Joe Loughran

Personal information
- Full name: Joseph Loughran
- Date of birth: 12 August 1915
- Place of birth: Consett, England
- Date of death: 23 August 1994 (aged 79)
- Height: 5 ft 7+1⁄2 in (1.71 m)
- Position: Wing half

Youth career
- Medomsley Juniors
- Dudley College

Senior career*
- Years: Team / Apps / (Gls)
- 1933–1937: Birmingham / 31 / (2)
- 1937–1939: Luton Town / 25 / (0)
- 1939–1949: Burnley / 65 / (0)
- 1949–1953: Southend United / 147 / (1)
- 1953–19??: Newhaven

= Joe Loughran =

English footballer (1915–1994)

Joseph Loughran (12 August 1915 – 23 August 1994) was an English professional footballer who scored three goals in 268 appearances in the Football League playing for Birmingham, Luton Town, Burnley and Southend United. He played as a wing half.
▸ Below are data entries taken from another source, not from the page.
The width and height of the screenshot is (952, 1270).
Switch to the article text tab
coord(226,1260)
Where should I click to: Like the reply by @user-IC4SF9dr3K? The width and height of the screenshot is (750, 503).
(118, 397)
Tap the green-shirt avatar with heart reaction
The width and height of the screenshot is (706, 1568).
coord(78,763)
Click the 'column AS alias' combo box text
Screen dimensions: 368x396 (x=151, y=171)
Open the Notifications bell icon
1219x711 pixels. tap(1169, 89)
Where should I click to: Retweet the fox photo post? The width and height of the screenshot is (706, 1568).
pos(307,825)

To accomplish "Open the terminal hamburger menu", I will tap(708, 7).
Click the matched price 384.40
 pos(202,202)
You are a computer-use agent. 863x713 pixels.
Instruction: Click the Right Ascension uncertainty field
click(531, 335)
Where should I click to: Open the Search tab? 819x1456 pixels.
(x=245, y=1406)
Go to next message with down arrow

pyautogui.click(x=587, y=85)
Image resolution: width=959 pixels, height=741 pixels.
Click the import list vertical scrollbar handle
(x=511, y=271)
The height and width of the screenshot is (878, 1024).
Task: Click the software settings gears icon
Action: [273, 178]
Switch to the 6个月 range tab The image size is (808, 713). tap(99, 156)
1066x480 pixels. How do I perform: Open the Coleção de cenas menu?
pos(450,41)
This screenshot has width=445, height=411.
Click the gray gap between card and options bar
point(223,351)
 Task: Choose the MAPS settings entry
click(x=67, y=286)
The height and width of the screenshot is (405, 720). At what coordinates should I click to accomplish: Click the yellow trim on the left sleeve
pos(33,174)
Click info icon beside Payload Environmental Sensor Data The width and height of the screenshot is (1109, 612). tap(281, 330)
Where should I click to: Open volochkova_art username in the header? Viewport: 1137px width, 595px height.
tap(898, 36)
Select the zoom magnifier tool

Loughran was born in Consett, County Durham, and was a physical education student when he joined Birmingham in August 1933. He made his debut in the First Division on 5 October 1935, in a 2–1 home win against Chelsea, and played regularly during the 1935–36 season. Appearances were harder to come by the following season, at the end of which he moved on to Luton Town. He later played for Burnley, and then for Southend United, finally retiring in May 1953 at the age of nearly 38 after playing more than 150 games for the club.

After his playing career ended he worked as a schools' physical education advisor in East Sussex. He died on 23 August 1994, aged 79.